No, crazy is the convention center, now flooded with a red tide of Buchanan supporters, an army of people decked out in red T-shirts and Western-style denim jackets emblazoned with “Buchanan for President” and “Go Pat Go!” logos. Competing for their attention is a host of “nonpartisan” organizations that have set up shop in Long Beach. One of them belongs to Orange County's California Coalition for Immigration Reform, the Huntington Beach-based group that helped author Proposition 187 (the controversial 1994 California ballot initiative that sought to deny medical and social services to undocumented residents). Manning a nearby table are two middle-aged members of the John Birch Society, the semisecret organization that only a few decades ago shared many ideals (and members) with the Ku Klux Klan. (On Aug. 14, Reuters reported that Buchanan's vice presidential nominee, Ezola Foster—a conservative African-American—is a member of the Birch Society.) Splayed out on the group's table are stacks of outdated anti-communist literature, including “Nicaragua Betrayed,” the autobiography of Anastasio Somoza, the hated dictator whose reign ended with the 1979 Sandinista uprising. There are also copies of The New American, the group's glossy magazine dedicated to uncovering the links between the Chinese communist World Conspiracy and President Bill Clinton's White House.

The day's main event begins a few hours later inside the largest room in the building. Several hundred delegates sit transfixed, staring at a giant movie screen above the stage inside the main convention hall. They're watching a videotaped history of the Reform Party, beginning with its sudden birth eight years ago inside the brain of pint-sized Perot and moving through the party's two consecutive wacky—and failed—presidential bids.

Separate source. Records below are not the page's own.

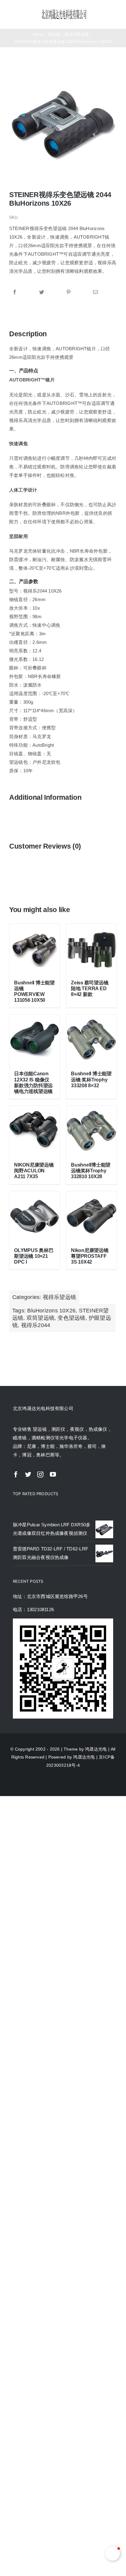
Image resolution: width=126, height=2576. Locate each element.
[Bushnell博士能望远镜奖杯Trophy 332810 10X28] (91, 1131)
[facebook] (16, 1474)
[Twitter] (41, 292)
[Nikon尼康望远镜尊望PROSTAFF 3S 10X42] (91, 1216)
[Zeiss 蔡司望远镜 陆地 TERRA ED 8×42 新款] (91, 949)
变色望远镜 (71, 1318)
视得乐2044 (35, 1325)
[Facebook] (14, 292)
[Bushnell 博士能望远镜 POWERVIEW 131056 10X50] (34, 949)
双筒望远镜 (40, 1318)
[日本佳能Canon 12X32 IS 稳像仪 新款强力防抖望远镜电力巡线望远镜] (34, 1040)
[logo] (64, 10)
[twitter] (28, 1474)
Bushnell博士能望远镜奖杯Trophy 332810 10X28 (90, 1170)
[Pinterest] (68, 292)
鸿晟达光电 (96, 1749)
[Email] (95, 292)
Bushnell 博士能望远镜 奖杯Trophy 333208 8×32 (91, 1079)
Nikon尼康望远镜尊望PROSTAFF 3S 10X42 (90, 1256)
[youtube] (53, 1474)
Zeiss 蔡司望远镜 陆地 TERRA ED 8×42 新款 (89, 988)
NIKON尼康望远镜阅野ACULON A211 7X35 (34, 1170)
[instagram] (40, 1474)
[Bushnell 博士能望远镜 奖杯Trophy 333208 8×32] (91, 1040)
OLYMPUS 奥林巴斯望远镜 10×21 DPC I (33, 1256)
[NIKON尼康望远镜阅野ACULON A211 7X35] (34, 1131)
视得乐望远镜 (59, 1297)
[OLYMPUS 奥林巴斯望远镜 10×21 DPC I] (34, 1216)
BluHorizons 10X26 (51, 1311)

That film ends with a hagiography of Buchanan, a film produced by Buchanan for his last failed attempt at the Republican presidential nomination four years ago. The voice-over says Buchanan is the “conscience of American conservatism.” The voice-over's evidence: according to the film, Buchanan refused to criticize his boss, Richard Nixon, in the wake of the Watergate scandal and led President Ronald Reagan's public defense of his illegal policy in support of the Nicaraguan contras. As the movie ends, the crowd hyperventilates with a rousing chorus of “Go, Pat, Go!”

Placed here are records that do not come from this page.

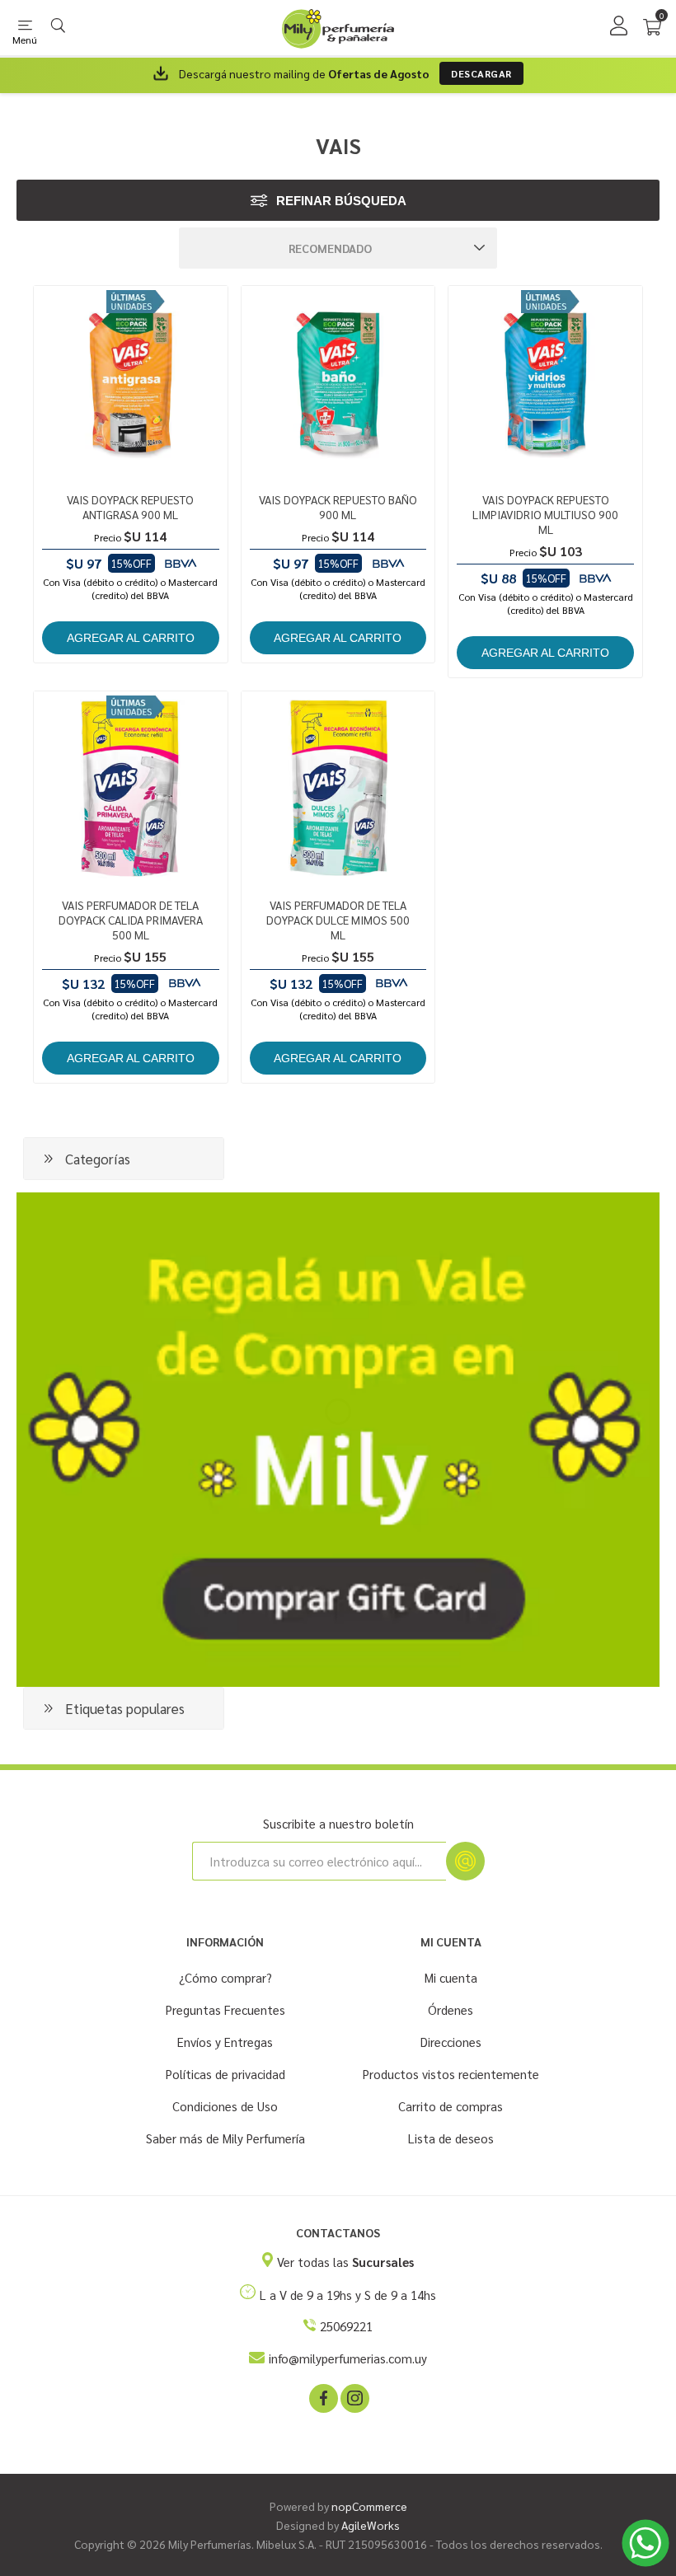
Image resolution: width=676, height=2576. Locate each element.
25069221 (346, 2326)
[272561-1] (338, 383)
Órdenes (450, 2009)
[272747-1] (131, 788)
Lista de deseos (451, 2138)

The anti-Buchanan Reformers have their own highlight, an “acceptance speech” by rival nominee John Hagelin. Hagelin's people like to talk about how smart he is, but his 35-minute word-ramble rails against everything from pork-barrel federal spending to the dangers of genetically engineered foods without ever really saying what the hell the Reform Party is. Instead, throughout his talk Hagelin makes repeated references to the “powerful ideas” that make up the Natural Law Party. He never explains what those powerful ideas are, either, ending his remarks by inviting Fulani onto the stage to thank her for her “inspirational and organizational genius.”

It's the most concrete moment in an otherwise fuzzy address, and it speaks volumes about Hagelin's politics. Either he's unaware of the notorious, well-documented history of Fulani's now-defunct New Alliance Party—a political and therapeutic movement that allegedly manipulated people into signing over their savings as down payments for membership.

As he ends his speech, Hagelin beams down at the meager crowd below him with the benevolent gaze of a Hindu scholar or a New Age motivational speaker. For a moment, it's almost possible to forget the fact that the Reform Party, whatever diversity of ideals it once represented, is gone, crushed under Buchanan's leaden rhetoric about the culture war and his years as a brass-knuckled political strategist.

“It's time to take our part in history as the party that broke the two-party death grip!” Hagelin shouts to a half-empty room. “Let's make history!”

Or maybe that should have been, “We're history.”